Pea aphids are found in two colors, pink and green, determined by a single locus, where green is dominant to pink. In one population of aphids, you find 328 pink aphids out of 750. If the population is in Hardy-Weinberg equilibrium, how many of the green aphids are homozygotes? 34 117 349 86 In a population of chimpanzees, you find high infection rates of a highly virulent virus. Resistance to the virus is conferred by an allele with incomplete dominance (semi-dominance). Homozygotes are completely resistant, are expected to live a long life and have, on average. 8 offspring. Approximately 30% of the heterozygotes will die from the infection before reaching maturity; those that do survive will have 6 offspring on average. Only 10% of homozygotes for the susceptible allele will survive to maturity and those that survive will have only 1 offspring on average. What are the relative finesses of the three genotypes? Resistant homozygote: 1; heterozygote: 0.1125; susceptible homozygote. 0.125

Solution

12. There are 2 kinds of aphids: pink and green where green is dominant over pink. Let us assume that the locus is G and pink (recessive) is represented by gg whereas green being dominant can be GG or Gg. To solve this problem, lets assume that p is the proportion of allele G in the population and q is the proportion of g allele in the population. Then, as there are only two types of alleles, therefore:

p + q = 1

Remember this will be the case only when there are only two alleles for a given gene. Also, as the probability of finding g is q, therefore, by product law, probability of finding gg will be q*q = q². Similarly, probability of finding GG will be p*p = p². The probability of finding Gg will be p*q + q*p because it can be either Gg or gG. Therefore, probability of finding heterozygote is 2pq. Now in the question it is given that proportion of pink aphids is 328 out of 750. This means that,

q² = 328/750 = 0.4373333333333333

=> q = square root (0.4373333333333333)

=> q = 0.6613118276073197

Now, p + q = 1

=> p = 1 - q

=> p = 0.3386881723926803

Now, the question is to find out the green aphids that are homozygous. These aphids will be represented by GG. Therefore, as explained above, the probability of these will be p² i.e.

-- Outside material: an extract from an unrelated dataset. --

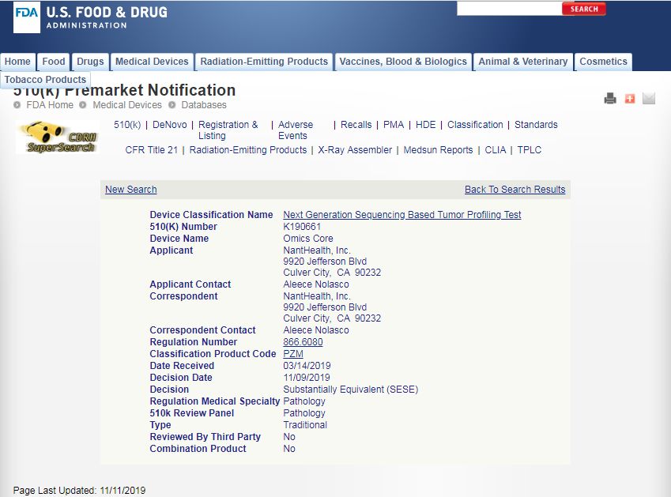Click the New Search link

tap(131, 190)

p² = p * p = 0.1147096781186939

Now as the total number of plants are 750, therefore, we multiply p² with 750 to get the number of plants having green aphids and homozygous alleles.

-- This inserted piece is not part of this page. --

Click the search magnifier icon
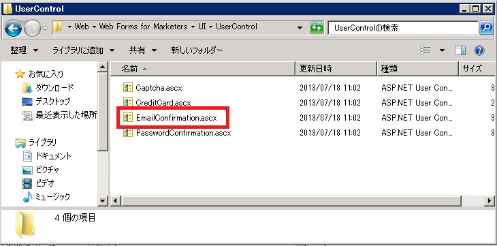The image size is (497, 246). click(x=486, y=28)
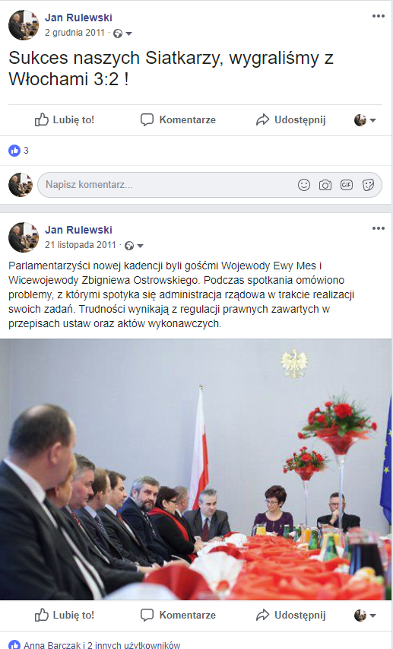Screen dimensions: 393x649
Task: Click Komentarze on the top post
Action: tap(179, 120)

required # of plants = 0.1147096781186939 * 750 = 86.03

rounding it off, the number of plants having green aphids and homozygous alleles is 86.

13. Let us consider the situation of a single generation. To calculate the relative fitness, we will first calculate the net fitness of each combination by multiplying the survival frequency with number of offsprings produced. All the homozygotes for resistant allele (RR) will survive (survival frequency = 1) and will give rise to 8 offsprings. So, net fitness = 1* 8 = 8. 30% of heterozygotes (Rr) will die which means 70% or 0.7 will survive and will give rise to 6 offsprings. So, net fitness is 0.7 * 6 = 4.3. Only 10% or 0.1 among the homozygotes for susceptible allele (rr) will survive and give rise to 1 offspring on average. So, net fitness for susceptible homozygotes is 0.1 * 1 = 0.1.

Therefore, the ratio of fitnesses of RR:Rr:rr = 8:4.3:0.1 or 1 : 0.5375 : 0.0125.

Hence, the relative fitnesses of three genotypes are 1 : 0.5375 : 0.0125.